◆ PASSAGE PROVIDED ◆
Q&A with Robert Reed

Though it began  as “Riding the Growth Curve,” inspired by an image of “riding to the stars on an increasingly vast ball of meat and bone,” news junkie Robert Reed’s latest for Asimov’s comes to you, in our September/October issue, as “The Ossuary’s Passenger” [on sale now]. Read on to learn how the story was born, get Bob’s thoughts on writing in the midst of a pandemic, and benefit from his magic trick for dealing with stuck stories!


Asimov’s Editor: How did this story germinate?

RR: Someone else’s interesting idea. That where “The Ossuary’s Passenger” began. I don’t recall where I read it—probably online—and I certainly don’t care enough to chase down the source. But the subject was Scientology, and in particular, a bit of funeral nonsense involving an alien world that receives the dead. (A more energetic individual might chase down this theological reference. But I’m old and don’t care.) The critical point was that the universe is extraordinarily big, and bodies, no matter how small, take up space as well as mass. An influx of carcasses from millions of worlds will quickly transform the cemetery. And that’s where the story comes from: A what-if problem carried to its ultimate ends.

AE: Is this story part of a larger universe, or is it stand-alone?

RR: Obviously, “The Ossuary’s Passenger” is part of a larger universe. But in this universe, Robert Reed writes only this much.

AE: Do you particularly relate to any of the characters in this story?

RR: The old hyena. That’s just self-evident.

AE: How did the title for this piece come to you?

RR: Oh, that is an interesting anecdote. Or it’s dull as hell.

My first and only title was “Riding the Growth Curve.” That stems from an earlier story idea where the expansion of bodies is so great that the cemetery’s surface expands at relativistic velocities. The editor, Sheila Williams, didn’t particularly like that title, and so I pulled words from the text that seemed to make both of us happy.

Still, it remains an intriguing image: Riding to the stars on an increasingly vast ball of meat and bone.


“If a story is stuck, I sleep with a cat on my legs or chest. Because cats are magical beasts.”


AE: What is your history with Asimov’s?

RR: Barely worth mentioning. A few titles are wearing my name.

AE: (That’s the understatement of the year!) How much or little do current events impact your writing?

RR: This is the Golden Age for news junkies.

I’m always feasting on current events. Multiple newspapers, magazines, network broadcasts and news conferences. Of course I love every flavor of science, which helps with my work. But I’m also blessed with a talent for expecting the worst, and an extremely high tolerance for awful news.

◆ WHAT YOU HAVE TO DO ◆
Continue the Q&A with Robert Reed from the point where it stops.

◆ MATERIAL PROVIDED ◆
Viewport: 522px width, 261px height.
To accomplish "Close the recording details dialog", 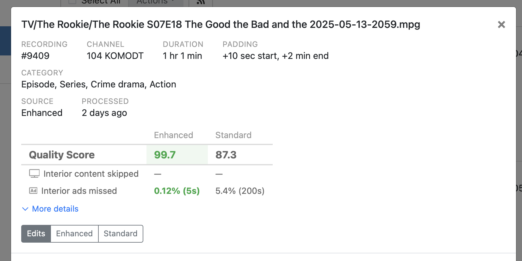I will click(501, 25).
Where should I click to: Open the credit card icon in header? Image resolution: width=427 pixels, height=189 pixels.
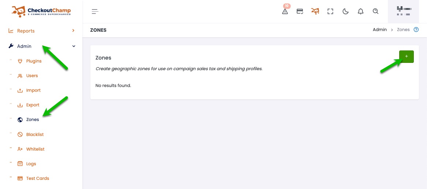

◆ ANSWER SECTION ◆
My family and I were vacationing in New York City when I read a little item about some respiratory virus in China, and being familiar with the science and horror of pandemics, my first thought was, “Oh shit, we just walked through Times Square.”

(I have strung together most of my pandemic stories and published them on Kindle. Pallbearer and Other Tales of Glorious Contagions.)

As fun as science can be, politics are just as amazing to me. Politics are where our apish nature becomes obvious, and these last four years constitute the most gripping reality TV show ever produced.

AE: What is your process?

RR: I used to write every day, often for many hours at a time. Now I try to make new words every weekday, but only for two or three hours. That’s partly because I don’t need to produce a river of words anymore. It’s also because the number of markets has diminished.

AE: How do you deal with writers’ block?

Slow times come, but I rarely feel blocked.

Naps are a good solution. If a story is stuck, I sleep with a cat on my legs or chest. Because cats are magical beasts.

AE: They certainly are. What inspired you to start writing?

RR: I thought freelance SF was the path to an easy life. And I sensed that I might be rather good at it.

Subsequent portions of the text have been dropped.